En 2011, on découvrait tout juste Israel Martínez et nous avions été surpris par la forme de son album, alternant entre courtes pièces croisant musique concrète et field recordings, et morceaux plus en longueurs, plus complexes, habillant ses enregistrements de nappes et drones. Cette structuration semble être relativement habituelle puisque The Minutes est construit selon le même principe avec 5 pièces d’une durée moyenne de 8mn, et 5 autres que l’on considèrera comme des interludes de 2-3mn. Parallèlement, tous les titres s’enchaînent, permettant de considérer The Minutes comme une pièce unique.

L’artiste a posé quelques mots à l’intérieur de la pochette, replaçant son album dans le contexte social de son pays, à savoir la guerre entre les autorités et les trafiquants de drogue, une guerre tuant des milliers d’innocents et semant la terreur. L’artiste tente alors ici de traduire le sentiment d’incertitude dans lequel vit le pays. Pourtant l’ambiance est apaisée sur l’ouverture de Borrados, avec ses clapotis et gazouillis d’oiseaux avant qu’un chant ne surgisse d’une rue. Les field recordings sont variés et ne sont que rarement utilisés tels quels. Le Mexicain les utilise généralement comme source sonore qu’il manipule et colle à la façon d’une musique concrète, pouvant se faire assourdissante quand il mêle bruitage de roulements mécaniques et piaillements d’oiseaux (Tribonera), ou plus apaisée quand il superpose bourdonnement d’insectes et nappe discrète sur Tosho.
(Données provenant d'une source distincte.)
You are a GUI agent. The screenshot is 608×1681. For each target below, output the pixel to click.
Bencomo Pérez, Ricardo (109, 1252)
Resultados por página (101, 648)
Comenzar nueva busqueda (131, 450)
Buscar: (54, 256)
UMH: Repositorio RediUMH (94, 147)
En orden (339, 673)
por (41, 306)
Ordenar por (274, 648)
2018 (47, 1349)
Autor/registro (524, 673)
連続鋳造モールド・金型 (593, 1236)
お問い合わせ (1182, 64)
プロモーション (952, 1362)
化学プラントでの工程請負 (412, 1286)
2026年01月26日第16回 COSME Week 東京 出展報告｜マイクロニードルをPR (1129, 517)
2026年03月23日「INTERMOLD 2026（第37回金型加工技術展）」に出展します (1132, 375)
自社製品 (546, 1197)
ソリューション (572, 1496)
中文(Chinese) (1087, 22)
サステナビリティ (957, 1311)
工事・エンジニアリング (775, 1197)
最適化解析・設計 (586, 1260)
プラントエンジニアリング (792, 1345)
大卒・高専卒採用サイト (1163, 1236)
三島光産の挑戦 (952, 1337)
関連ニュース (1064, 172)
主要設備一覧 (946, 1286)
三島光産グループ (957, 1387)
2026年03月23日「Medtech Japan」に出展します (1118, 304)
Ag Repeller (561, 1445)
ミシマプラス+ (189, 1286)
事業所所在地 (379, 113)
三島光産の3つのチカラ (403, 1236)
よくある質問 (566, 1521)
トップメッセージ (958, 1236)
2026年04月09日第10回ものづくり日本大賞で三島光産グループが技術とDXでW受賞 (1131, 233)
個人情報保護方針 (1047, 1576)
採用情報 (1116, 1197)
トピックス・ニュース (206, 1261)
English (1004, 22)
Les pièces les plus longues sont à la fois douces et inquiétantes, traduisant parfaitement le propos de l’auteur. Le clapotis de la mer a laissé la place à une pluie battante sur un tapis de guitares évanescentes sur Oblique Conjectures avant que des enregistrements bruitistes ne viennent encore s’ajouter à la tension ambiante. L’atmosphère est d’ailleurs souvent anxiogène, que ce soit par l’utilisation de drones graves ou des sifflements crissants que l’on trouve en ouverture de Lamira. Même l’apparente sérénité qui ouvre Xiriah se voit petit à petit ternie par des grincements métalliques et des drones nasillards et frétillants, largement dominés par des machines. On notera enfin la construction atypique de l’effrayant Ojodeagua qui par une succession de cassures brutales alterne entre souffles sourds et épais, violentes textures bruitistes et field recordings apaisé d’une rivière.

L’album s’achève avec Tabula Pacifico et ses tonalités nasillardes et virevoltantes, puissantes et oscillantes qui laisseront la place à une voix extraites d’enregistrements ambiants. Un album riche et vivant, dans la droite ligne de El Hombre Que Se Sofoca.